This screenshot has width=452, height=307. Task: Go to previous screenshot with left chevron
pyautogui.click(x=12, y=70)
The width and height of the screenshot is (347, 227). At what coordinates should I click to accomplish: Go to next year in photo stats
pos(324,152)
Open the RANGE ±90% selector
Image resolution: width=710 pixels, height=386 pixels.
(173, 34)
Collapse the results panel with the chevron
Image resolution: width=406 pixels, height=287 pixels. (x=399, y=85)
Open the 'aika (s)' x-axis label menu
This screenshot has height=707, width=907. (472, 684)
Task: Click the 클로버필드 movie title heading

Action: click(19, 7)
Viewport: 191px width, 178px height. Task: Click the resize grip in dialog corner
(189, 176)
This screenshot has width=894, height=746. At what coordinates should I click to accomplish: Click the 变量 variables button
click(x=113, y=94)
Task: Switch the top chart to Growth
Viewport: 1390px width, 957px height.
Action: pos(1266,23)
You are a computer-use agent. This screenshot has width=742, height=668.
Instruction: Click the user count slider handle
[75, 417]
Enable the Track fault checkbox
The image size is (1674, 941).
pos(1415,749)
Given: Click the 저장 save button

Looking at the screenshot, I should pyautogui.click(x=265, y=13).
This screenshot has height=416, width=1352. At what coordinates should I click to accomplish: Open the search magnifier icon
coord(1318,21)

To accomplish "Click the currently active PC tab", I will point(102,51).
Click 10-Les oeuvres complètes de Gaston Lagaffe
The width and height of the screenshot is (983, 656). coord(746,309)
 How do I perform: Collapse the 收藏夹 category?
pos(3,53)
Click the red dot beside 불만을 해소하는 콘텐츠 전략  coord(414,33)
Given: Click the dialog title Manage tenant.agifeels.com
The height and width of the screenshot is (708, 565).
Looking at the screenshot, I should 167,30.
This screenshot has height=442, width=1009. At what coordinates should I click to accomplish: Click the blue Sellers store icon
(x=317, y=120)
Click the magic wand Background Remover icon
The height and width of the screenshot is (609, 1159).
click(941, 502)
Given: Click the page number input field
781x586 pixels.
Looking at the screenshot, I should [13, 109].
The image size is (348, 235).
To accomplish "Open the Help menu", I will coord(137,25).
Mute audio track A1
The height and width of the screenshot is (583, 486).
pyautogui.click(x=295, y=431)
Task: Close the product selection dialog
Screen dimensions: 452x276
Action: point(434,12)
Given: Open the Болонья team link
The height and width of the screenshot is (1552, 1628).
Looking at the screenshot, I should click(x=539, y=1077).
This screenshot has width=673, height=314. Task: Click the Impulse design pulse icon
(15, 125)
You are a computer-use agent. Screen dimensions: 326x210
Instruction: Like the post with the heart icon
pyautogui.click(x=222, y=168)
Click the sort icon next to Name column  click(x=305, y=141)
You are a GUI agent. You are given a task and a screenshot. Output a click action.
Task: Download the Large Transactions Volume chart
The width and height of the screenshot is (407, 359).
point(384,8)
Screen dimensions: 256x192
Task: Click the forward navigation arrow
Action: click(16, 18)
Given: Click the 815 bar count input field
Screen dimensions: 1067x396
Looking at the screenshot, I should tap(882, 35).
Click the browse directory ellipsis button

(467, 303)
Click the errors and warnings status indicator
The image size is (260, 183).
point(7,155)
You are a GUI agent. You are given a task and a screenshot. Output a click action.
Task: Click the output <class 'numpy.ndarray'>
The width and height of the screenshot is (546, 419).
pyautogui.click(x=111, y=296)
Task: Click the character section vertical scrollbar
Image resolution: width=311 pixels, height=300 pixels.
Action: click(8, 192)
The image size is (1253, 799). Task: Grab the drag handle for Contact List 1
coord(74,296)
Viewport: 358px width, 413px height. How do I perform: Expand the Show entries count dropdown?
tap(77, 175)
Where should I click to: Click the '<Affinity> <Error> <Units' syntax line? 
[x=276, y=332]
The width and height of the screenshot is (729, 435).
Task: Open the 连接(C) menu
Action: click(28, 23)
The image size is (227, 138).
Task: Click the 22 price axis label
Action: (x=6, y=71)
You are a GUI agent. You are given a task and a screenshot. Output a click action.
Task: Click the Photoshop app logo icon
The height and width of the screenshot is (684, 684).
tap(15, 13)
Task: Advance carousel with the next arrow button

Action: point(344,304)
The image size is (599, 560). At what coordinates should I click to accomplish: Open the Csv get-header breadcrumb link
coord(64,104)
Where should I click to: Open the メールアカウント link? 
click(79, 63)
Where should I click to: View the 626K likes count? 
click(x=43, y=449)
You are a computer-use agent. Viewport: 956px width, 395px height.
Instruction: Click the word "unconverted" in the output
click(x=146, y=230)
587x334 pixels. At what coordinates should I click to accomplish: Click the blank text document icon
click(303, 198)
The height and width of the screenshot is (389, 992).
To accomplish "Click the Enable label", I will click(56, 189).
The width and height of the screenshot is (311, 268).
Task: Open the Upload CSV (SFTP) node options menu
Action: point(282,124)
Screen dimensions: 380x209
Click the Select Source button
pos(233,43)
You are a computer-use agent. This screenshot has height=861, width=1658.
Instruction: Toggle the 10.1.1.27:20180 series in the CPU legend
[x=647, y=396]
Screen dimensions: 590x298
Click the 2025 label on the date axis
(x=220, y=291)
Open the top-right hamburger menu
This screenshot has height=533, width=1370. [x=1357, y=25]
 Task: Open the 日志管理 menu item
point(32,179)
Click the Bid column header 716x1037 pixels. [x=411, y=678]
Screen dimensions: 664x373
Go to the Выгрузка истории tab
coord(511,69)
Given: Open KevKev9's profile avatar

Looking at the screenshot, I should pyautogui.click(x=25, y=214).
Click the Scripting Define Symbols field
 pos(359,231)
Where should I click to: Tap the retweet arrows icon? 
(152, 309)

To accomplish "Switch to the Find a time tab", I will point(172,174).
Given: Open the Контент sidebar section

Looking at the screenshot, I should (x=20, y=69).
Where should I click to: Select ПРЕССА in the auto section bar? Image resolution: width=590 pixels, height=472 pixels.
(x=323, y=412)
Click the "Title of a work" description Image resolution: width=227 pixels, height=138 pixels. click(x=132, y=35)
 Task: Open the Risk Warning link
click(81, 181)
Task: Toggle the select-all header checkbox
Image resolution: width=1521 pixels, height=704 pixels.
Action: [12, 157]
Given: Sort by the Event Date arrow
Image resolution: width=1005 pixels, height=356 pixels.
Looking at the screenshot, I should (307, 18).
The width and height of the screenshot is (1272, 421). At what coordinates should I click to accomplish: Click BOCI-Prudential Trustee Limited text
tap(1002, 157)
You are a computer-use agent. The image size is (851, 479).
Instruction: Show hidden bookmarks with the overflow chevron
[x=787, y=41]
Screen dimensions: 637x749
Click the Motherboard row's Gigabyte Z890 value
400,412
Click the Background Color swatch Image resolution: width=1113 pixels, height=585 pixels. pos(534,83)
§
**Task item**.
The required output is all of the material, word for word.

**Task output**.
This screenshot has width=452, height=307. Task: Go to previous screenshot with left chevron
pyautogui.click(x=12, y=70)
The width and height of the screenshot is (347, 227). At what coordinates should I click to accomplish: Go to next year in photo stats
pos(324,152)
Open the RANGE ±90% selector
Image resolution: width=710 pixels, height=386 pixels.
(173, 34)
Collapse the results panel with the chevron
Image resolution: width=406 pixels, height=287 pixels. (x=399, y=85)
Open the 'aika (s)' x-axis label menu
This screenshot has height=707, width=907. (472, 684)
Task: Click the 클로버필드 movie title heading

Action: click(19, 7)
Viewport: 191px width, 178px height. Task: Click the resize grip in dialog corner
(189, 176)
This screenshot has width=894, height=746. At what coordinates should I click to accomplish: Click the 变量 variables button
click(x=113, y=94)
Task: Switch the top chart to Growth
Viewport: 1390px width, 957px height.
Action: pos(1266,23)
You are a computer-use agent. This screenshot has width=742, height=668.
Instruction: Click the user count slider handle
[75, 417]
Enable the Track fault checkbox
The image size is (1674, 941).
pos(1415,749)
Given: Click the 저장 save button

Looking at the screenshot, I should pyautogui.click(x=265, y=13).
This screenshot has height=416, width=1352. At what coordinates should I click to accomplish: Open the search magnifier icon
coord(1318,21)

To accomplish "Click the currently active PC tab", I will point(102,51).
Click 10-Les oeuvres complètes de Gaston Lagaffe
The width and height of the screenshot is (983, 656). coord(746,309)
 How do I perform: Collapse the 收藏夹 category?
pos(3,53)
Click the red dot beside 불만을 해소하는 콘텐츠 전략  coord(414,33)
Given: Click the dialog title Manage tenant.agifeels.com
The height and width of the screenshot is (708, 565).
Looking at the screenshot, I should 167,30.
This screenshot has height=442, width=1009. At what coordinates should I click to accomplish: Click the blue Sellers store icon
(x=317, y=120)
Click the magic wand Background Remover icon
The height and width of the screenshot is (609, 1159).
click(941, 502)
Given: Click the page number input field
781x586 pixels.
Looking at the screenshot, I should [13, 109].
The image size is (348, 235).
To accomplish "Open the Help menu", I will coord(137,25).
Mute audio track A1
The height and width of the screenshot is (583, 486).
pyautogui.click(x=295, y=431)
Task: Close the product selection dialog
Screen dimensions: 452x276
Action: point(434,12)
Given: Open the Болонья team link
The height and width of the screenshot is (1552, 1628).
Looking at the screenshot, I should click(x=539, y=1077).
This screenshot has width=673, height=314. Task: Click the Impulse design pulse icon
(15, 125)
You are a computer-use agent. Screen dimensions: 326x210
Instruction: Like the post with the heart icon
pyautogui.click(x=222, y=168)
Click the sort icon next to Name column  click(x=305, y=141)
You are a GUI agent. You are given a task and a screenshot. Output a click action.
Task: Download the Large Transactions Volume chart
The width and height of the screenshot is (407, 359).
point(384,8)
Screen dimensions: 256x192
Task: Click the forward navigation arrow
Action: click(16, 18)
Given: Click the 815 bar count input field
Screen dimensions: 1067x396
Looking at the screenshot, I should tap(882, 35).
Click the browse directory ellipsis button

(467, 303)
Click the errors and warnings status indicator
The image size is (260, 183).
point(7,155)
You are a GUI agent. You are given a task and a screenshot. Output a click action.
Task: Click the output <class 'numpy.ndarray'>
The width and height of the screenshot is (546, 419).
pyautogui.click(x=111, y=296)
Task: Click the character section vertical scrollbar
Image resolution: width=311 pixels, height=300 pixels.
Action: click(8, 192)
The image size is (1253, 799). Task: Grab the drag handle for Contact List 1
coord(74,296)
Viewport: 358px width, 413px height. How do I perform: Expand the Show entries count dropdown?
tap(77, 175)
Where should I click to: Click the '<Affinity> <Error> <Units' syntax line? 
[x=276, y=332]
The width and height of the screenshot is (729, 435).
Task: Open the 连接(C) menu
Action: click(28, 23)
The image size is (227, 138).
Task: Click the 22 price axis label
Action: (x=6, y=71)
You are a GUI agent. You are given a task and a screenshot. Output a click action.
Task: Click the Photoshop app logo icon
The height and width of the screenshot is (684, 684).
tap(15, 13)
Task: Advance carousel with the next arrow button

Action: point(344,304)
The image size is (599, 560). At what coordinates should I click to accomplish: Open the Csv get-header breadcrumb link
coord(64,104)
Where should I click to: Open the メールアカウント link? 
click(79, 63)
Where should I click to: View the 626K likes count? 
click(x=43, y=449)
You are a computer-use agent. Viewport: 956px width, 395px height.
Instruction: Click the word "unconverted" in the output
click(x=146, y=230)
587x334 pixels. At what coordinates should I click to accomplish: Click the blank text document icon
click(303, 198)
The height and width of the screenshot is (389, 992).
To accomplish "Click the Enable label", I will click(56, 189).
The width and height of the screenshot is (311, 268).
Task: Open the Upload CSV (SFTP) node options menu
Action: point(282,124)
Screen dimensions: 380x209
Click the Select Source button
pos(233,43)
You are a computer-use agent. This screenshot has height=861, width=1658.
Instruction: Toggle the 10.1.1.27:20180 series in the CPU legend
[x=647, y=396]
Screen dimensions: 590x298
Click the 2025 label on the date axis
(x=220, y=291)
Open the top-right hamburger menu
This screenshot has height=533, width=1370. [x=1357, y=25]
 Task: Open the 日志管理 menu item
point(32,179)
Click the Bid column header 716x1037 pixels. [x=411, y=678]
Screen dimensions: 664x373
Go to the Выгрузка истории tab
coord(511,69)
Given: Open KevKev9's profile avatar

Looking at the screenshot, I should pyautogui.click(x=25, y=214).
Click the Scripting Define Symbols field
 pos(359,231)
Where should I click to: Tap the retweet arrows icon? 
(152, 309)

To accomplish "Switch to the Find a time tab", I will point(172,174).
Given: Open the Контент sidebar section

Looking at the screenshot, I should (x=20, y=69).
Where should I click to: Select ПРЕССА in the auto section bar? Image resolution: width=590 pixels, height=472 pixels.
(x=323, y=412)
Click the "Title of a work" description Image resolution: width=227 pixels, height=138 pixels. click(x=132, y=35)
 Task: Open the Risk Warning link
click(81, 181)
Task: Toggle the select-all header checkbox
Image resolution: width=1521 pixels, height=704 pixels.
Action: [12, 157]
Given: Sort by the Event Date arrow
Image resolution: width=1005 pixels, height=356 pixels.
Looking at the screenshot, I should (307, 18).
The width and height of the screenshot is (1272, 421). At what coordinates should I click to accomplish: Click BOCI-Prudential Trustee Limited text
tap(1002, 157)
You are a computer-use agent. The image size is (851, 479).
Instruction: Show hidden bookmarks with the overflow chevron
[x=787, y=41]
Screen dimensions: 637x749
Click the Motherboard row's Gigabyte Z890 value
400,412
Click the Background Color swatch Image resolution: width=1113 pixels, height=585 pixels. pos(534,83)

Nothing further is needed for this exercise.